===== Material provided

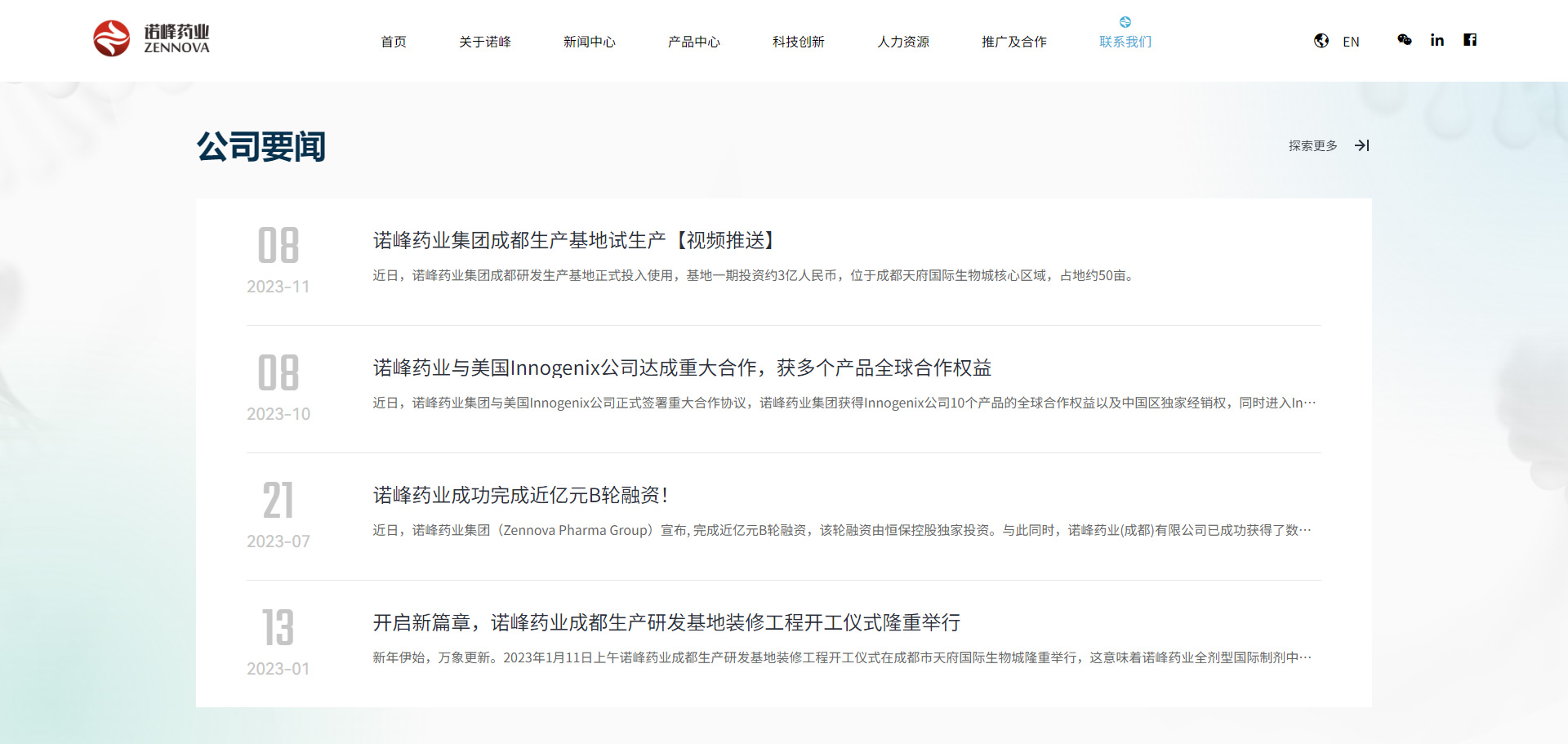This screenshot has width=1568, height=744.
Task: Click the Zennova logo
Action: coord(152,38)
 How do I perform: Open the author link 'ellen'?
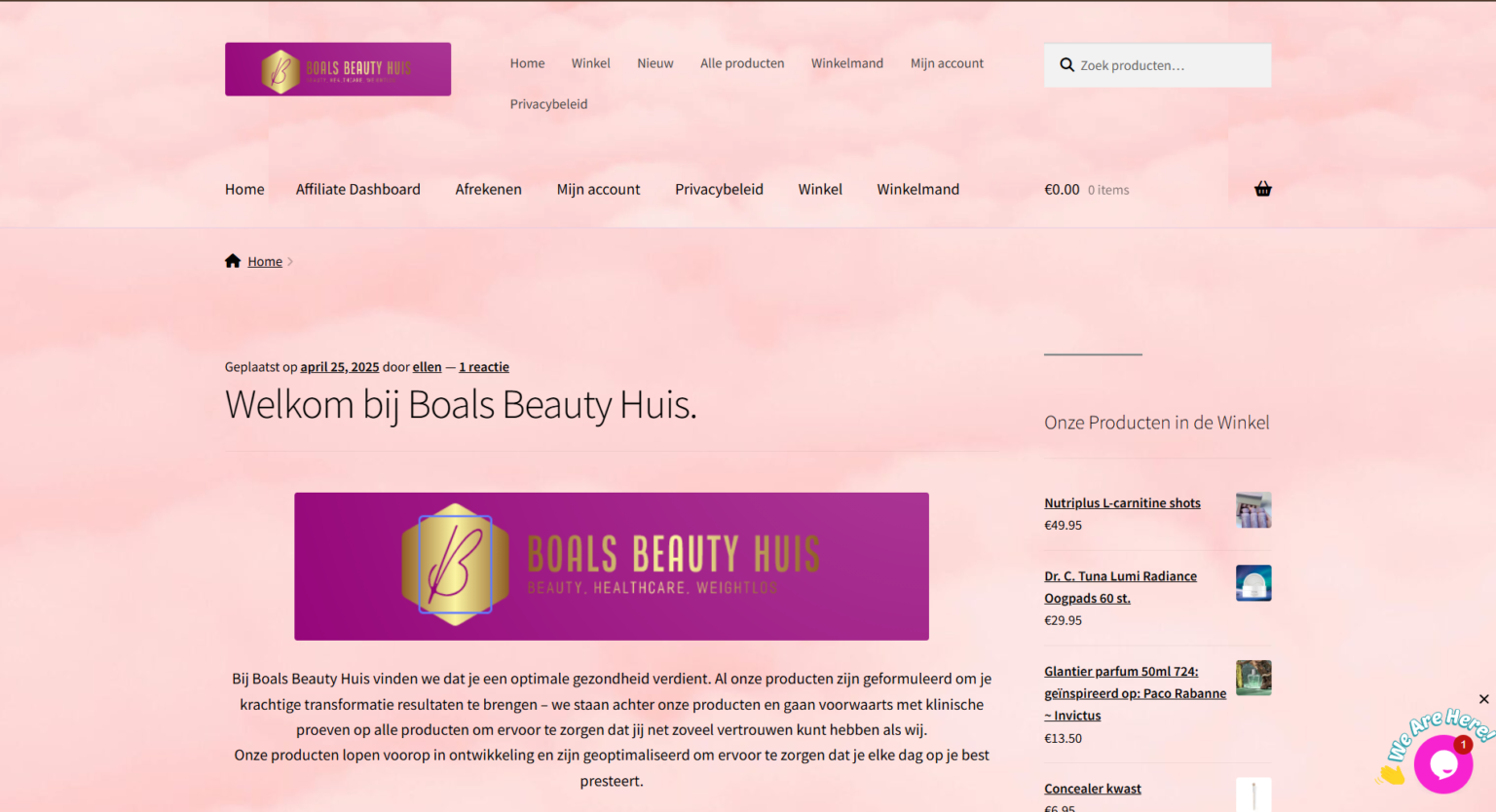click(x=427, y=367)
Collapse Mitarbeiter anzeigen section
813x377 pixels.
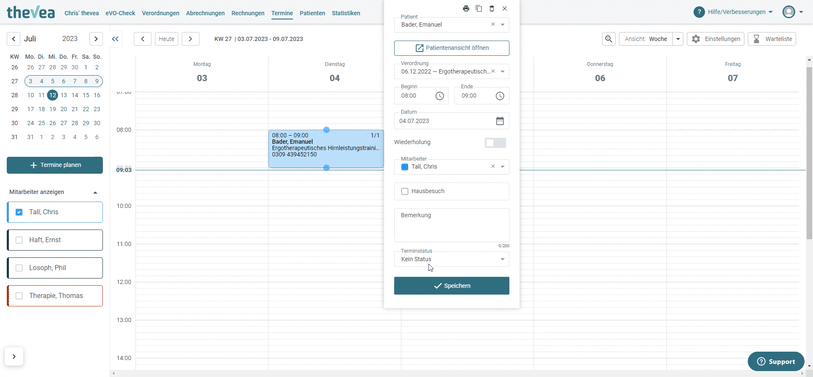tap(95, 192)
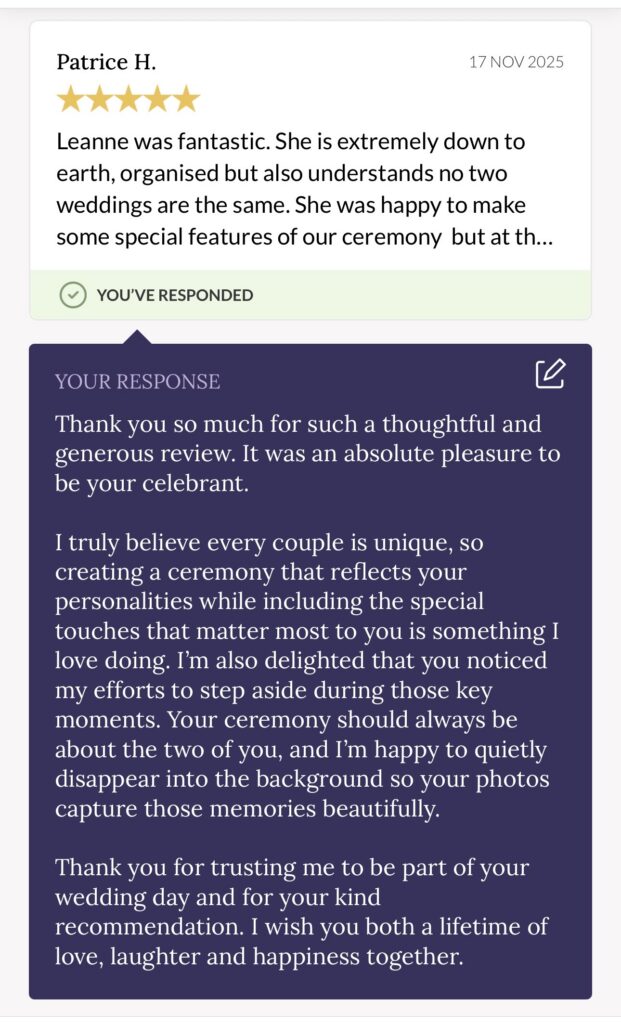This screenshot has width=621, height=1024.
Task: Click the paragraph beginning I truly believe
Action: pyautogui.click(x=307, y=675)
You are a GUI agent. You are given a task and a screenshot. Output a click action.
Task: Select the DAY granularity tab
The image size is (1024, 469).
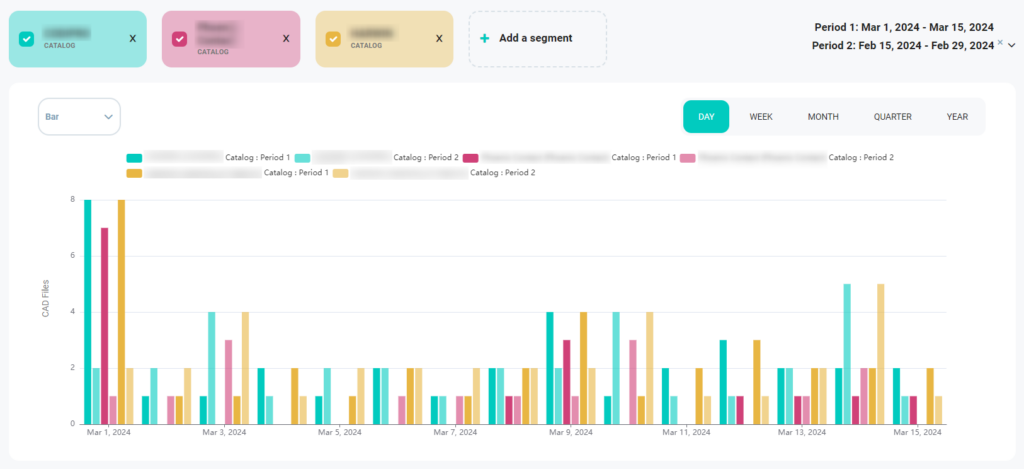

==========

* How to complete this task: Would you give again, exactly as written, the lines from the one containing "Task: Select the DAY granularity tab" through the end of the records, with no pictures and no other lines?

* Result of the exercise:
Task: Select the DAY granularity tab
The image size is (1024, 469).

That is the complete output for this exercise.